The criticism has rightly been made of the Student Life Initiative from all sides that, other than a more or less inchoate plan to change fraternities enough to make them unrecognizable, it has had little other focus. It was not, for instance, the sort of grand gesture Robert Hutchins made as President of the University of Chicago when he abolished its intercollegiate football program in 1939. Hutchins pursued a visionary agenda for high educational seriousness that had many components, all clearly expressed and forcefully presented. I thought, in writing this piece, that many others would have seen reason to compare President Wright's endorsement of the Student Life Initiative to Hutchins at Chicago, favorably or not. I've tried many combinations of 'James Wright', 'Robert Hutchins', 'Dartmouth', and 'Chicago' on Google searches on the web, and I come up consistently empty. Nobody compares Wright to Hutchins.
If I were a College policymaker interested in remaking Dartmouth in an image of high educational seriousness, I would be ransacking every aspect of the place. If a truly original thinker came in with that kind of mandate, imagine the experiments that might be proposed in faculty hiring, promotion, incentives, tenure, and the like. (Imagine the spirited national dialogue that would result!) Imagine how one might reexamine issues like academic freedom in the light of current problems.
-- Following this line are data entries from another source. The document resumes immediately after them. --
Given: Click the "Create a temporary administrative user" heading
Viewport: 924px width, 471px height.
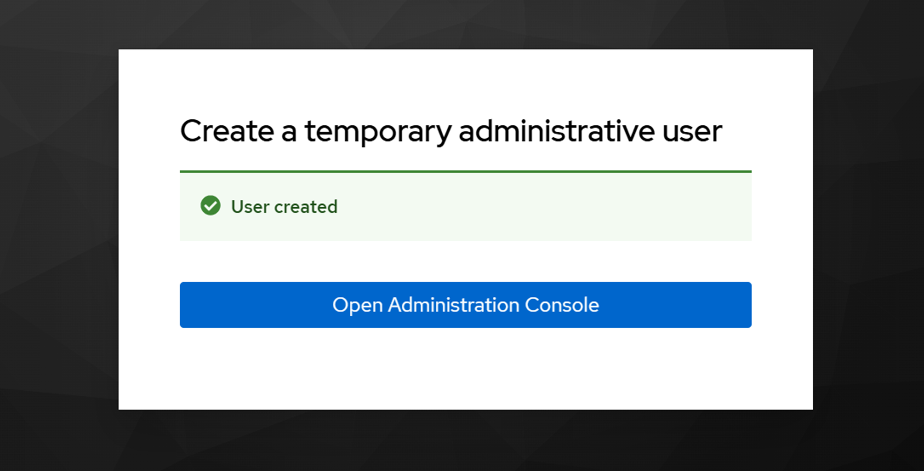Looking at the screenshot, I should point(450,131).
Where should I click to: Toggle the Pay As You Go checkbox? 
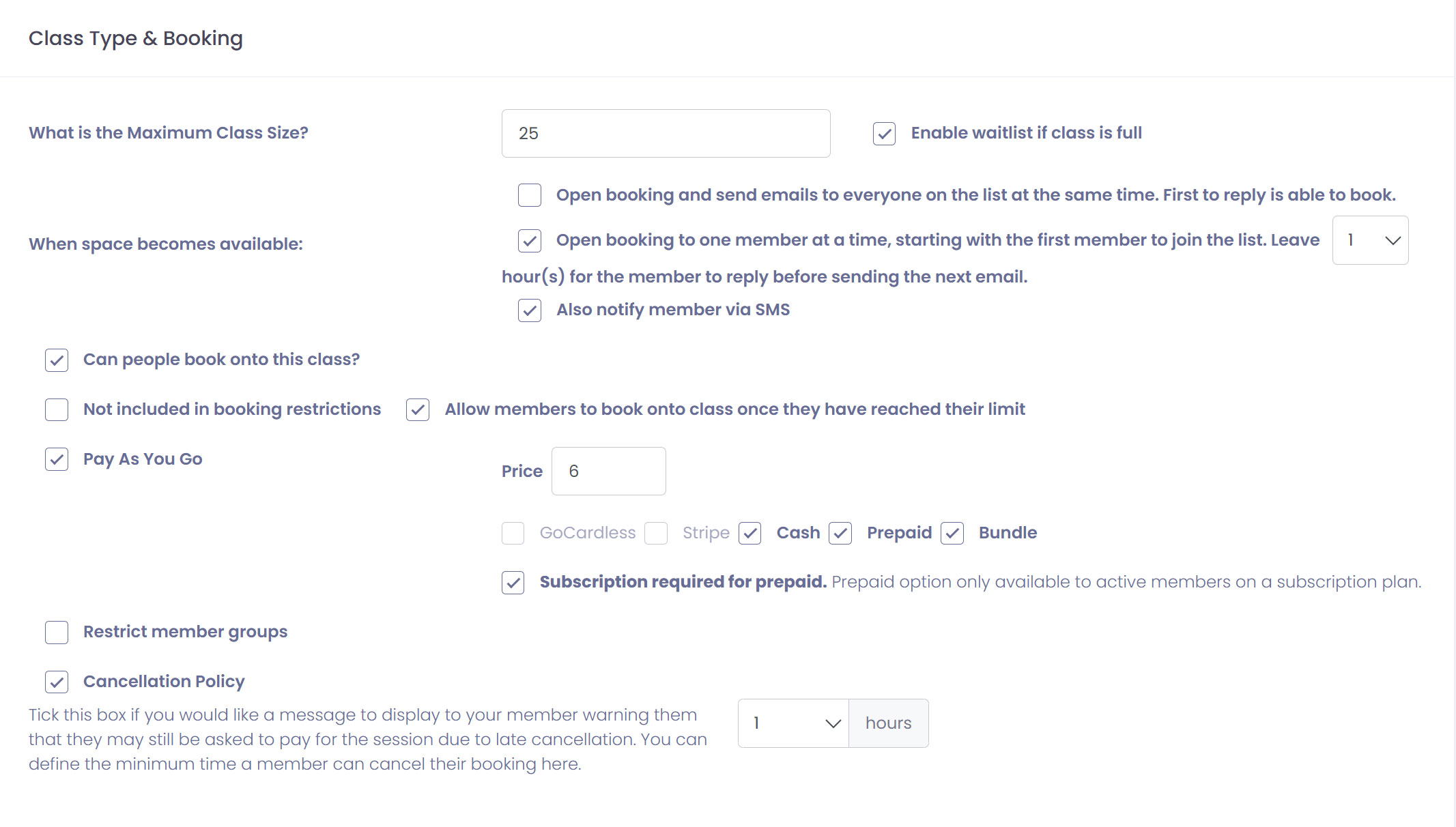tap(57, 459)
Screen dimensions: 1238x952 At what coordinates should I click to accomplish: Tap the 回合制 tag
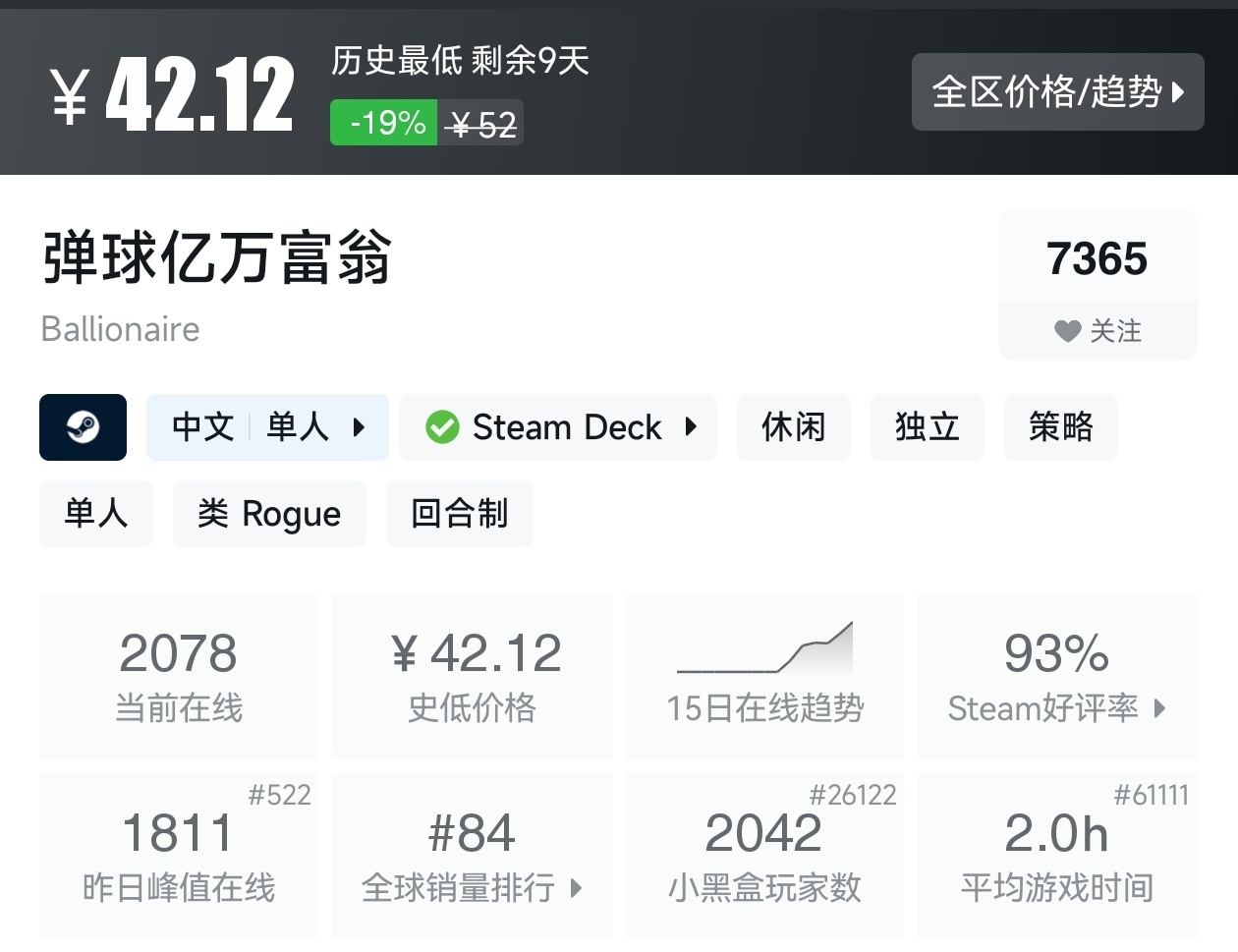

Imagine how one might reexamine curricula, bringing both new and neglected fields forward, putting now-faddish and unproductive ideas on the back burner. By all means re-think residential life, and for that matter everything else.
Instead, the most clearly articulated policy issues we've heard have centered on fraternities, of all things — not quite sure what we should do about them, either — and binge drinking. And every now and then a new community values flap. The current policy initiatives of the College always appear, when they're discussed, as part of a national trend that someone else started. Every discussion of the fraternity issue at Dartmouth refers to things Bowdoin, Amherst, Colby, Trinity, Williams, and others have already done.Dartmouth's policies on 'community values' use a phrase now common throughout higher education, and indeed those policies are listed among those of other institutions that are thought to be problematic for academic freedom.Dartmouth, in short, has been following instead of leading for some time.
And just from a perusal of Alumni communications, it seems like Dartmouth has been turning out Babbitts like General Motors used to turn out lemons, to the point that it seems like end-of-the-age decadence. Perhaps President Wright has had the past four years to get his bearings and will now aggressively clarify his vision of the College's future, bringing the Student Life Initiative into full perspective with the overall educational philosophy he'll begin to outline. Or perhaps another new Robert Hutchins, a new James Conant, a new Ernest Martin Hopkins will appear as a visionary leader in American education. For now, my money is not on James Wright.